Wednesday, September 10, 2008


Robert Brent Toplin, History News Network - Ronald Reagan promised to take government off the backs of enterprising Americans. He told voters that government was not the solution to the nation's problems; it was the problem. "The nine most terrifying words in the English language," said Reagan, are, " 'I'm from the government and I'm here to help.' " His speeches contained numerous warnings about the chilling effects of bureaucratic regulation. Government leaders think, he said, "If it moves, tax it. If it keeps moving, regulate it. And if it stops moving, subsidize it.". . .

The main problem with Reagan's outlook was a failure to recognize that government regulation can serve business interests quite effectively. Many of the regulatory programs started by Franklin D. Roosevelt's New Deal in the 1930s aimed to promote fairness in economic competition. That legislation required greater transparency so that investors could more intelligently judge the value of securities in the stock market. The reforms mandated a separation of commercial and investment bank activities, since speculative investments by commercial banks had been one of the principal causes of the financial crash. Roosevelt's New Deal also created a bank insurance program, the FDIC, which brought stability to a finance industry that had been on the verge of collapse.

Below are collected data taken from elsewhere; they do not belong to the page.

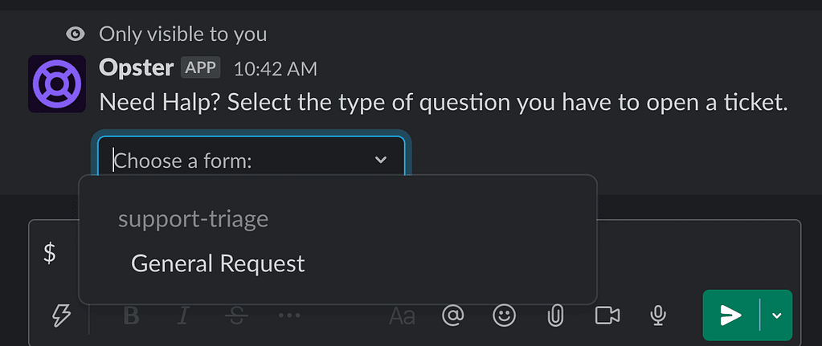
Task: Record an audio clip with microphone
Action: [658, 315]
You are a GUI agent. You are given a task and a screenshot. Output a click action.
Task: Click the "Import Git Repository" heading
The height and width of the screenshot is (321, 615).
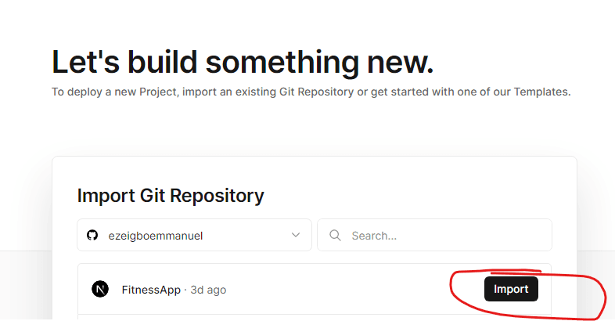click(x=171, y=195)
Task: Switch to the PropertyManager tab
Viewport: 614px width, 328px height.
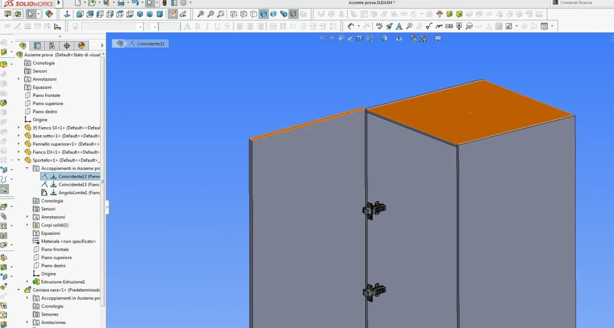Action: 37,46
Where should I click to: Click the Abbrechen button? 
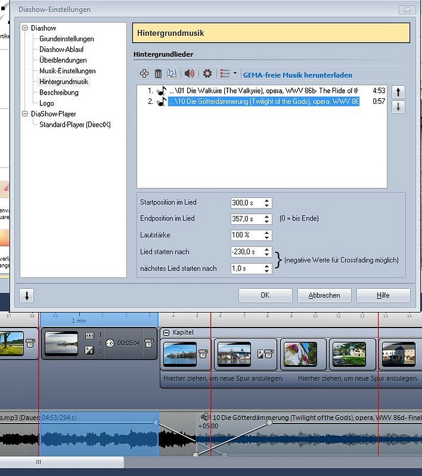(324, 295)
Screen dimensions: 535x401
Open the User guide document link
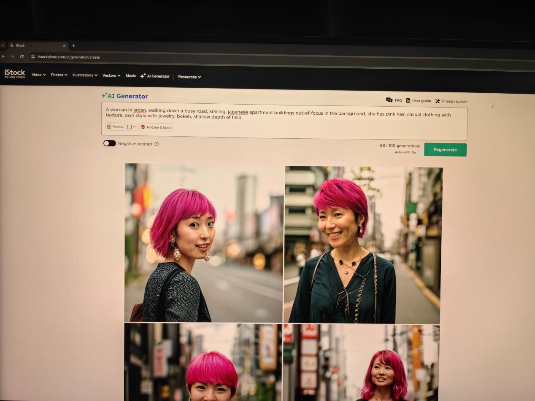(418, 101)
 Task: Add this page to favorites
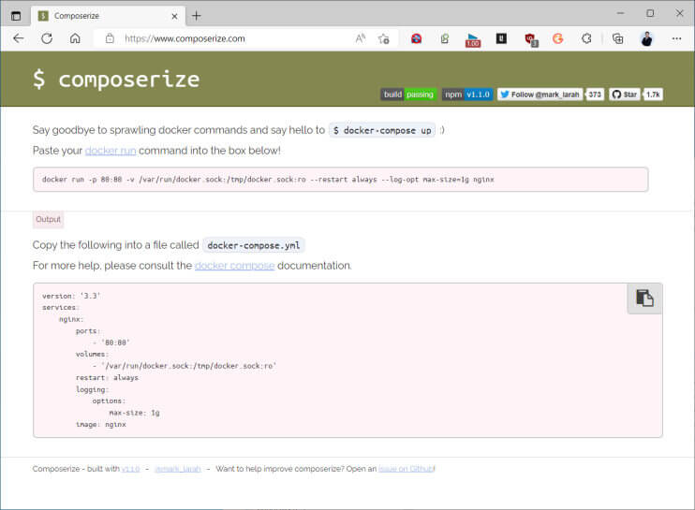383,38
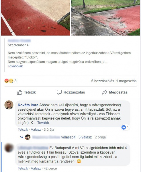This screenshot has width=141, height=172.
Task: Click the Megosztás share arrow icon
Action: (105, 92)
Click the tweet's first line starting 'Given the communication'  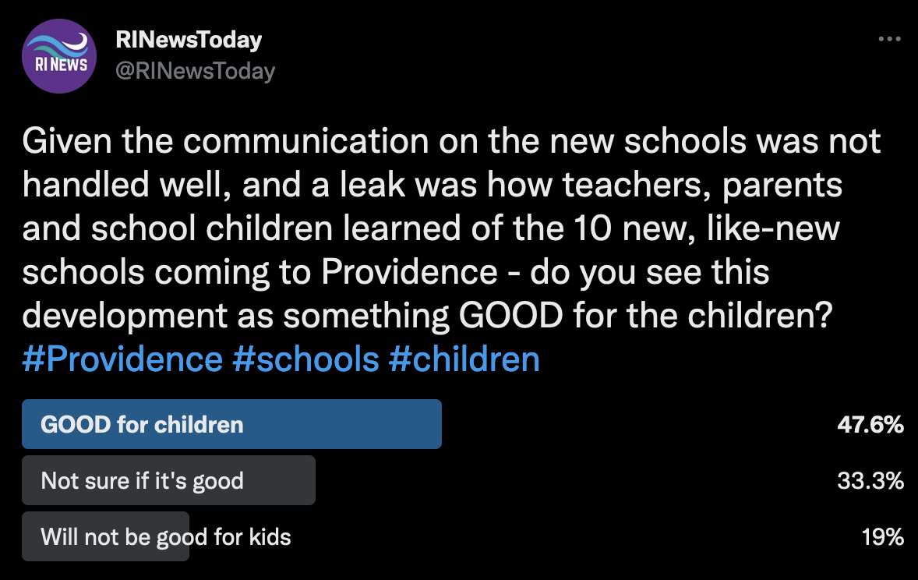[452, 142]
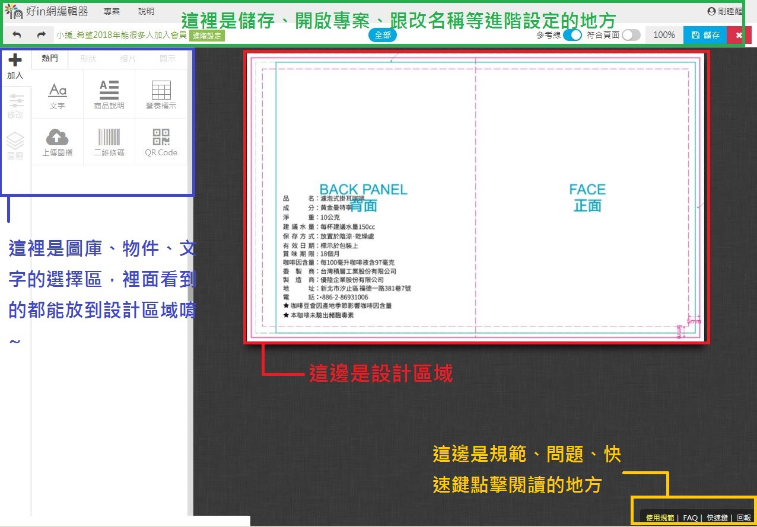
Task: Insert a QR Code element
Action: coord(161,142)
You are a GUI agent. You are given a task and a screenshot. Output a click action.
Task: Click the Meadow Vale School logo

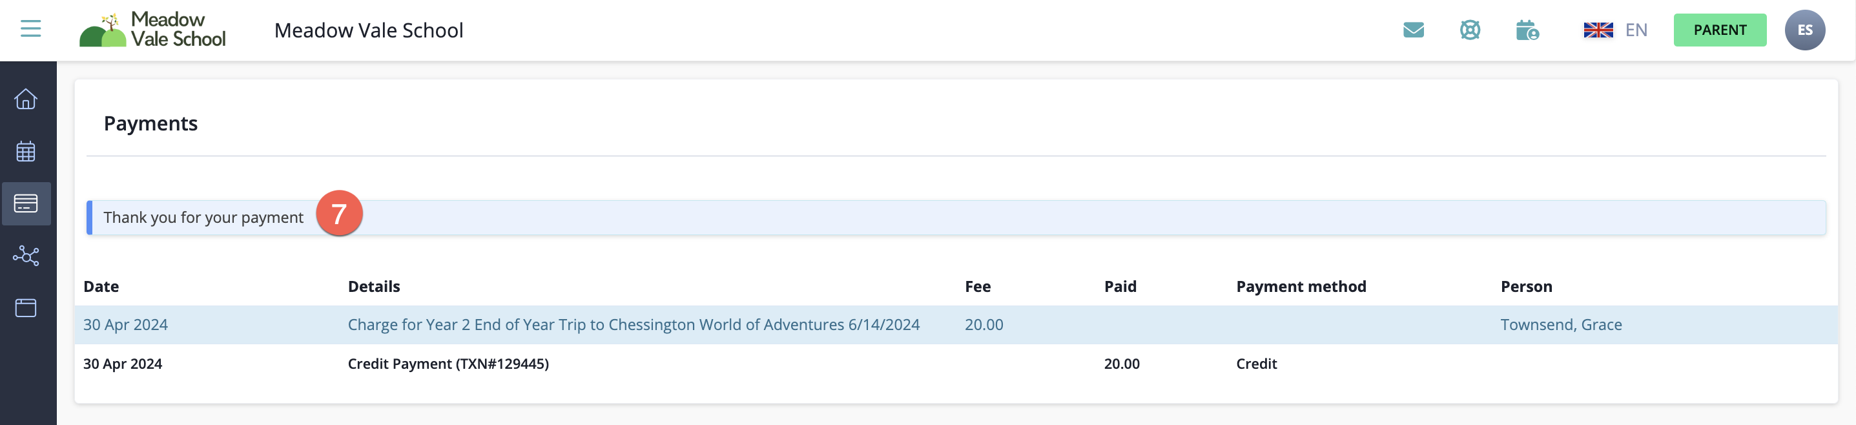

These and other improvements of the 1930s worked splendidly. For the next half century American markets operated with impressive stability. There were periods of boom and recession, but the country's financial system did not suffer from the kinds of shocks that have upset the American economy in recent years.

The turn away from rules that promote fair business practices fostered dangerous risk-taking. An early sign of the troubles occurred on Reagan's watch. When the requirements for managing savings and loan institutions became lax in the 1980s, leaders of those organizations invested money recklessly. Many institutions failed or came close to failure, and the cleanup cost more than $150 billion. Yet blame for that crisis did not stick to the Teflon President.

Recent troubles in the American economy can be attributed to a weakening of business regulation in the public interest, which is, in large part, a consequence of Reagan's anti-government preaching. In the absence of oversight, lending became a wildcat enterprise. Mortgage brokers easily deceived home buyers by promoting sub-prime loans, and then they passed on bundled documents to unwary investors. Executives at Fannie Mae packaged both conventional and sub-prime loans, and they too, operated almost free of serious oversight. Fannie's leaders spent lavishly to hire sixty Washington lobbyists who showered congressmen with campaign funds. Executives at Fannie were generous to the politicians because they wanted to ward off regulation.

Meanwhile, on Wall Street, brokerage firms became deeply committed to risky mortgage investments and did not make their customers fully aware of the risks. The nation's leading credit rating agencies, in turn, were not under much pressure to question claims about mortgage-based instruments that were marketed as blue chip quality. Government watchdogs were not active during those times to serve the interests of the public and the investors. . .

Reagan's views of the relationship between government and business helped to put the nation and the world into a good deal of trouble. It is time to recognize that the former president's understanding of economics was not as sophisticated as his enthusiastic supporters often claimed.


At September 11, 2008 1:02 PM, Anonymous Anonymous said...

I was in High School when Reagan was elected. I remember all the people who thought he was going to make America proud again. I would reply to them that this was the beginning of the thirdworldization of the US, and unless we stopped Reagan and his cronies, we would all be living in a Third World slum in a few decades. They would accuse me of being negative, and I would say I'm just paying attention to what Reagan is really saying, not just his happy platitudes.

Though third world as a term has fallen out of vogue, we are coming frighteningly close to that prediction.

At September 12, 2008 11:01 AM, Anonymous Anonymous said...

Amen to that. I was starting college at the dawn of the so-called "Reagan Revolution". and used to try to warn ny friends of much the same thing. It was depressing to see how the young people of that era fell in line with the crap that the then-nascent neocons were pushing. Sadly, even after all the destruction they've wreaked, it appears that many of the newer generation of young people are still falling for their horribly flawed economic, domestic and foreign policy agendas.